Il caso Khelif, il coming out, il timore e le reazioni

Imane Khelif, medaglia d’oro alle Olimpiadi nel pugilato femminile, è stata l’atleta più chiacchierata e contestata dei Giochi perché accusata di non essere una donna. “Ma è una situazione diversa dalla mia, io sono un’atleta transgender, lei no” spiega Petrillo, che parla poi del rapporto con la famiglia. “È ottimo, nonostante abbia divorziato dalla mia ex moglie, Elena. Lei sarà a Parigi insieme a mio figlio Lorenzo, 9 anni”. Sul coming out: “Nel 2017 mio padre Edoardo, 82enne, lo ha accettato senza problemi. Mia madre era morta poco prima. Qual era il mio timore? Di fare la stessa fine della mia cugina trans Erica, cacciata di casa da mio zio”.
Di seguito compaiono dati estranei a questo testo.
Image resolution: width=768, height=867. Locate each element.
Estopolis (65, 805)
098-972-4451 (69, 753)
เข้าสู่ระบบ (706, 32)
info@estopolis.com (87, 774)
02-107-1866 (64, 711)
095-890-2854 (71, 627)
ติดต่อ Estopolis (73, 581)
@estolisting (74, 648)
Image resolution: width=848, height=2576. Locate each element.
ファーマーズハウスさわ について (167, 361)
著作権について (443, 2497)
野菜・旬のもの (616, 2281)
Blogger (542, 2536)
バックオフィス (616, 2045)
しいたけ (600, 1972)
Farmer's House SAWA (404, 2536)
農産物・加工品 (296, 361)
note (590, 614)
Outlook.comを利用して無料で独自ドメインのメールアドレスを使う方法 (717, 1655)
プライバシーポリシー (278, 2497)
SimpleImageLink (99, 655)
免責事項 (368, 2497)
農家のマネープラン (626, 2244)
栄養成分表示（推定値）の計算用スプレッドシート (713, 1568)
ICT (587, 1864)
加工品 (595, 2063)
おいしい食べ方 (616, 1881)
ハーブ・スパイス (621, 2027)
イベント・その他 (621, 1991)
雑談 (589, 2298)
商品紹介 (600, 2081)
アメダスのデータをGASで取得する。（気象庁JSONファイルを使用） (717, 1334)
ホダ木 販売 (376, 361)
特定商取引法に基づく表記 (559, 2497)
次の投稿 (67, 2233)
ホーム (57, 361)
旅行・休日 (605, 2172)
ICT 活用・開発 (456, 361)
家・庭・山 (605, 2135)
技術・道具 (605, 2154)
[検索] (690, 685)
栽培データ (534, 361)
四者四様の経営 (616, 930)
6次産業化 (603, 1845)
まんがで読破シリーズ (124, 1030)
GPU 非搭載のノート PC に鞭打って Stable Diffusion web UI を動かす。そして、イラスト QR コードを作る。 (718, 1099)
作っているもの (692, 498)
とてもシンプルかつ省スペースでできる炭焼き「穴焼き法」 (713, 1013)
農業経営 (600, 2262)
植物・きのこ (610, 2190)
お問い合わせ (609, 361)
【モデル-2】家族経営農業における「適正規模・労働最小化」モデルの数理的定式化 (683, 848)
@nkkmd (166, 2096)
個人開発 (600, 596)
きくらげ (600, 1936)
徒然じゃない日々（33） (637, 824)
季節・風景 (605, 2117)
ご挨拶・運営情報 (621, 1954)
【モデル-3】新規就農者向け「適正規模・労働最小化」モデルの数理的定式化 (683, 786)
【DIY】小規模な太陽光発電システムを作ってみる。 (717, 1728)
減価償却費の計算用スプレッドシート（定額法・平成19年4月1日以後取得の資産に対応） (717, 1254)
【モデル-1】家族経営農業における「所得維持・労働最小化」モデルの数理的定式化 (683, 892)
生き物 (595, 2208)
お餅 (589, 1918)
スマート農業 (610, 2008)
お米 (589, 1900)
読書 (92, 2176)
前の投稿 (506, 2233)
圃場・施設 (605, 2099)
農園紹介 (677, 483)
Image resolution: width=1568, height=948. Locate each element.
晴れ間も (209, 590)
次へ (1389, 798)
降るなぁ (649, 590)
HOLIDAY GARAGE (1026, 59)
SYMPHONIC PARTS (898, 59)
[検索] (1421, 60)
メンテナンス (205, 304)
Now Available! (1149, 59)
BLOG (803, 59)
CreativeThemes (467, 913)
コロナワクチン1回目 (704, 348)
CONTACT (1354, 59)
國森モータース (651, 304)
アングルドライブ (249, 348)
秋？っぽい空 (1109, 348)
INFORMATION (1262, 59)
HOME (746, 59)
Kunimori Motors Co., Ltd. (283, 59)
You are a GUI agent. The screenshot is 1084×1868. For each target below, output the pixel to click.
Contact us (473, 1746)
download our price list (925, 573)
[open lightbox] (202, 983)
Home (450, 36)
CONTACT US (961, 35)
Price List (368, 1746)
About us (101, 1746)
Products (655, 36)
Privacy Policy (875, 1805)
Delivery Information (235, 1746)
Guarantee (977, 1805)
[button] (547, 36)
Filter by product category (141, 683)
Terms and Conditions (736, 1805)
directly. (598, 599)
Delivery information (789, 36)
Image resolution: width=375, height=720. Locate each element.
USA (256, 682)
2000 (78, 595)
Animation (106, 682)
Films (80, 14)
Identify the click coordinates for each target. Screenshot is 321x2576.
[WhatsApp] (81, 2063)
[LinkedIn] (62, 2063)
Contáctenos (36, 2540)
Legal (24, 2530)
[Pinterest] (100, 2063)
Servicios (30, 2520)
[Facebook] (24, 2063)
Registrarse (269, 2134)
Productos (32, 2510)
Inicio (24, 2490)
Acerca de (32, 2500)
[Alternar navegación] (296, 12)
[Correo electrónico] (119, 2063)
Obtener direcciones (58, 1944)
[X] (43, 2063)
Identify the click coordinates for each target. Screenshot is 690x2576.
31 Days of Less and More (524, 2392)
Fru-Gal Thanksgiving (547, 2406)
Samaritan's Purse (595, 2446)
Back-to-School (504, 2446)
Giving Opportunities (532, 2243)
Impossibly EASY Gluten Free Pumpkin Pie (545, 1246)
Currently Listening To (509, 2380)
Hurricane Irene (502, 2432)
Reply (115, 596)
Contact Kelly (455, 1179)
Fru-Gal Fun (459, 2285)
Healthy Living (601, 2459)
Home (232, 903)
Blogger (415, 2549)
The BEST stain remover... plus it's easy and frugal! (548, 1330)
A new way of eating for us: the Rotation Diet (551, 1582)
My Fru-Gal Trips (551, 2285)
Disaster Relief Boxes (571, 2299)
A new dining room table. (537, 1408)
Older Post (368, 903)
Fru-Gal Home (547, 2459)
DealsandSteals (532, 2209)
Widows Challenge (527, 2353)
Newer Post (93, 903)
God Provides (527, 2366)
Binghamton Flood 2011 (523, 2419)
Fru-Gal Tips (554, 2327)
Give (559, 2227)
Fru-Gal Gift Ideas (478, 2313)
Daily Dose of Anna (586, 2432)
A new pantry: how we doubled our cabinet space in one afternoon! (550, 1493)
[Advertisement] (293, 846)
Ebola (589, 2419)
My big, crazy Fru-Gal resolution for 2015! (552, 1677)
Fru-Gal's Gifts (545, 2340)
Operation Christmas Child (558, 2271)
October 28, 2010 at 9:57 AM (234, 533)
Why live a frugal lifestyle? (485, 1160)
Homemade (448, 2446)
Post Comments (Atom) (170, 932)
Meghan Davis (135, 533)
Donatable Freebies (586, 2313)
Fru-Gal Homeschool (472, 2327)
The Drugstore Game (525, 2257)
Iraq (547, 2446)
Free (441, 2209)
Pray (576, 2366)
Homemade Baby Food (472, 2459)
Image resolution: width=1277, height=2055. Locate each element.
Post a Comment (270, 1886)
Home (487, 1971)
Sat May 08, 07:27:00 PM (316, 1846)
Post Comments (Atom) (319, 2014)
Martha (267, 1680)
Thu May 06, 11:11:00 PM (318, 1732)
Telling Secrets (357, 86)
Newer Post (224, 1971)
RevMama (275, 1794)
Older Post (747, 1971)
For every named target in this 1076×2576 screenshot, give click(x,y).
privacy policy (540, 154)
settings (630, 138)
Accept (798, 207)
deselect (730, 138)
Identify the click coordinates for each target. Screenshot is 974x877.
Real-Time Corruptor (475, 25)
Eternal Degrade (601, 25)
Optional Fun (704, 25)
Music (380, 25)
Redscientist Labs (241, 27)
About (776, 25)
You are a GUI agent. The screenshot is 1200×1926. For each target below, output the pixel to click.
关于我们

Petrillo: lo scudetto del Napoli, la politica e il sogno

La malattia si è manifestata dopo il primo storico scudetto del Napoli. “Stadio San Paolo, 10 maggio 1987. Al termine dell’estate mi venne diagnosticata la sindrome di Stargardt, una malattia rara che colpisce la retina. Avevo 14 anni”. Si parla di politica e, quando le viene chiesto cosa direbbe ai parlamentari che hanno festeggiato l’affossamento del ddl Zan contro l’omotransfobia, Valentina risponde così: “Vederli festeggiare è stato triste. Se la legge fosse stata approvata, oggi mi sentirei al sicuro. Ho ancora paura di uscire, perché in Italia si continua a morire per il semplice fatto di essere trans. La politica sta facendo passi indietro”. Infine svela qual è il suo sogno: “Diventare invisibile, non fare notizia. Vorrei uscire di casa senza destare attenzioni. Ma comunque sono ipovedente, trans e felice”.